# Build and Train

Now we're ready to begin building our sentiment classifier and begin training. We will be building out what is essentially a *frame* around Bert, that will allow us to perform language classification. First, we can initialize the Bert model, which we will load as a pretrained model from transformers.

In [1]:
from transformers import TFAutoModel

bert = TFAutoModel.from_pretrained('bert-base-cased')

# we can view the model using the summary method
bert.summary()

2022-04-23 22:01:06.254999: I tensorflow/stream_executor/cuda/cuda_gpu_executor.cc:939] successful NUMA node read from SysFS had negative value (-1), but there must be at least one NUMA node, so returning NUMA node zero
2022-04-23 22:01:06.258869: I tensorflow/stream_executor/cuda/cuda_gpu_executor.cc:939] successful NUMA node read from SysFS had negative value (-1), but there must be at least one NUMA node, so returning NUMA node zero
2022-04-23 22:01:06.259044: I tensorflow/stream_executor/cuda/cuda_gpu_executor.cc:939] successful NUMA node read from SysFS had negative value (-1), but there must be at least one NUMA node, so returning NUMA node zero
2022-04-23 22:01:06.259373: I tensorflow/core/platform/cpu_feature_guard.cc:151] This TensorFlow binary is optimized with oneAPI Deep Neural Network Library (oneDNN) to use the following CPU instructions in performance-critical operations:  AVX2 FMA
To enable them in other operations, rebuild TensorFlow with the appropriate compiler flags

Model: "tf_bert_model"
_________________________________________________________________
 Layer (type)                Output Shape              Param #   
 bert (TFBertMainLayer)      multiple                  108310272 
                                                                 
Total params: 108,310,272
Trainable params: 108,310,272
Non-trainable params: 0
_________________________________________________________________


Now we need to define the frame around Bert, we need:

* **Two** input layers (one for input IDs and one for attention mask).

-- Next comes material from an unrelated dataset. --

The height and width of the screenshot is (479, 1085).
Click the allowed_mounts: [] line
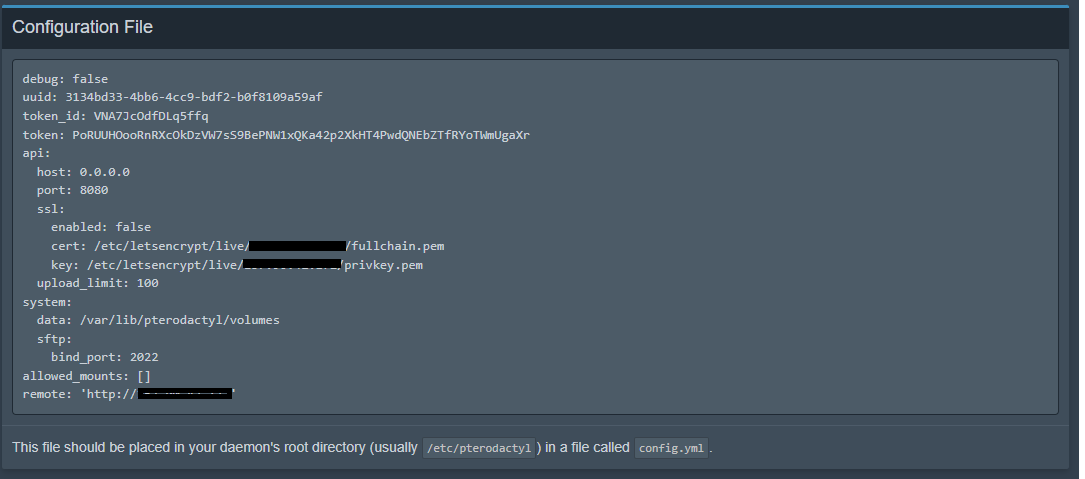coord(86,376)
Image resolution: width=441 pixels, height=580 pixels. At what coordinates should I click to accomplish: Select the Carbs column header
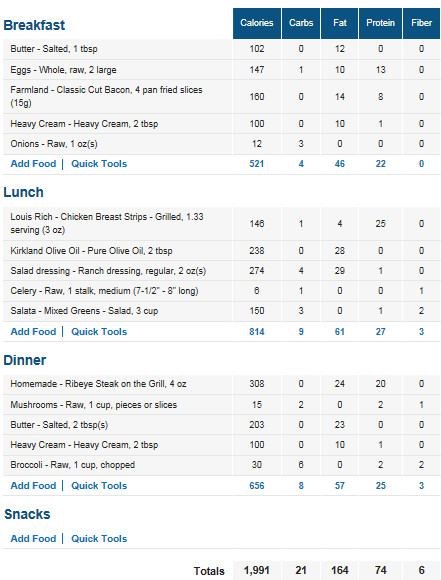pos(301,23)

* A post-bert dropout layer to reduce the likelihood of overfitting and improve generalization.

* Max pooling layer to convert the 3D tensors output by Bert to 2D.

* Final output activations using softmax for outputting categorical probabilities.

In [2]:
import tensorflow as tf

# two input layers, we ensure layer name variables match to dictionary keys in TF dataset
input_ids = tf.keras.layers.Input(shape=(512,), name='input_ids', dtype='int32')
mask = tf.keras.layers.Input(shape=(512,), name='attention_mask', dtype='int32')

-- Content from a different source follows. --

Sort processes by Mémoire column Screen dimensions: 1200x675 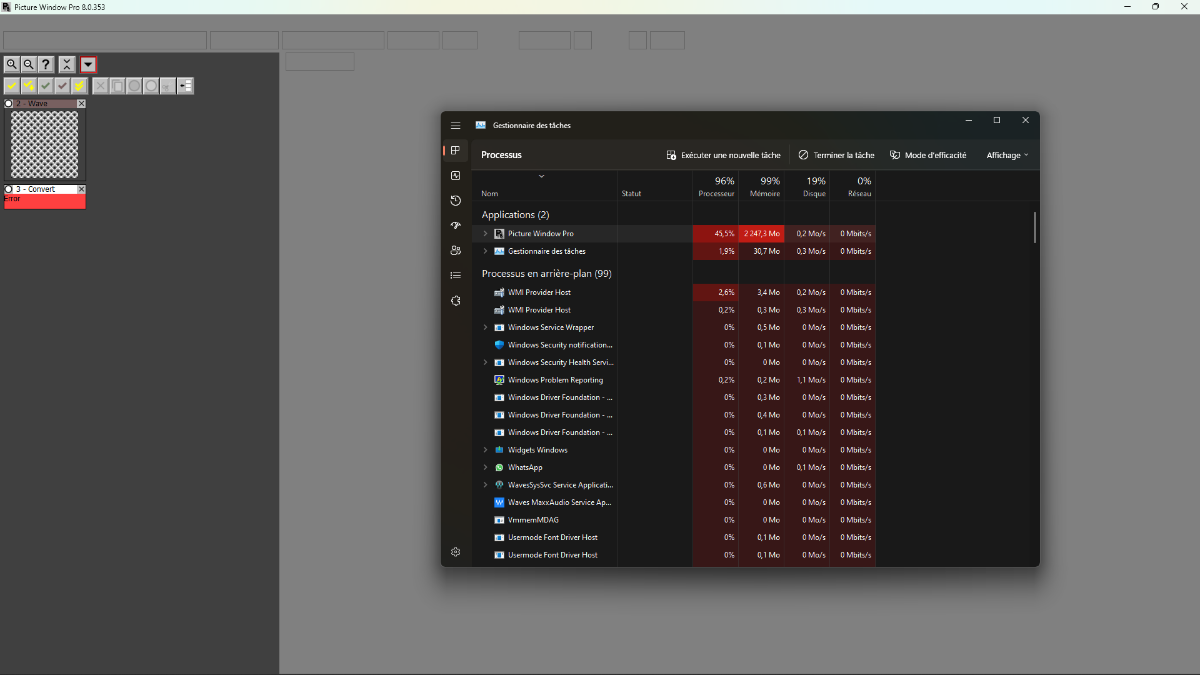click(x=764, y=187)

# we access the transformer model within our bert object using the bert attribute (eg bert.bert instead of bert)
embeddings = bert.bert(input_ids, attention_mask=mask)[1]  # access final activations (alread max-pooled) [1]
# convert bert embeddings into 5 output classes
x = tf.keras.layers.Dense(1024, activation='relu')(embeddings)
y = tf.keras.layers.Dense(5, activation='softmax', name='outputs')(x)

We can now define our model, specifying input and output layers. Finally, we *can* freeze the Bert layer because Bert is already highly trained, and contains a huge number of parameters so will take a very long time to train further. Nonetheless, if you'd like to train Bert too, there is nothing wrong with doing so.

In [3]:
# initialize model
model = tf.keras.Model(inputs=[input_ids, mask], outputs=y)

# (optional) freeze bert layer
model.layers[2].trainable = False

# print out model summary
model.summary()

Model: "model"
__________________________________________________________________________________________________
 Layer (type)                   Output Shape         Param #     Connected to                     
 input_ids (InputLayer)         [(None, 512)]        0           []                               
                                                                                                  
 attention_mask (InputLayer)    [(None, 512)]        0           []                               
                                                                                                  
 bert (TFBertMainLayer)         TFBaseModelOutputWi  108310272   ['input_ids[0][0]',              
                                thPooling(last_hidd               'attention_mask[0][0]']         
                                en_state=(None, 512                                               
                                , 768),                                                       

Our model architecture is now setup, and we can initialize our training parameters like so:

In [4]:
optimizer = tf.keras.optimizers.Adam(lr=1e-5, decay=1e-6)
loss = tf.keras.losses.CategoricalCrossentropy()
acc = tf.keras.metrics.CategoricalAccuracy('accuracy')

model.compile(optimizer=optimizer, loss=loss, metrics=[acc])

  super(Adam, self).__init__(name, **kwargs)


Now all we need to do is train our model. For this, we need to load in our training and validation datasets - which also requires our dataset element specs to be defined.

In [5]:
batch_size = 16

In [8]:
element_spec = ({'input_ids': tf.TensorSpec(shape=(batch_size, 512), dtype=tf.int64, name=None),
                 'attention_mask': tf.TensorSpec(shape=(batch_size, 512), dtype=tf.int64, name=None)},
                tf.TensorSpec(shape=(batch_size, 5), dtype=tf.float64, name=None))

# load the training and validation sets
train_ds = tf.data.experimental.load('train', element_spec=element_spec)
val_ds = tf.data.experimental.load('val', element_spec=element_spec)

# view the input format
train_ds.take(1)

<TakeDataset shapes: ({input_ids: (16, 512), attention_mask: (16, 512)}, (16, 5)), types: ({input_ids: tf.int64, attention_mask: tf.int64}, tf.float64)>

And now we train our model as usual.

In [None]:
history = model.fit(
    train_ds,
    validation_data=val_ds,
    epochs=3
)

Epoch 1/3
 51/479 [==>...........................] - ETA: 3:09 - loss: 1.6253 - accuracy: 0.2108

Finally, we save our model!

In [None]:
model.save('sentiment_model')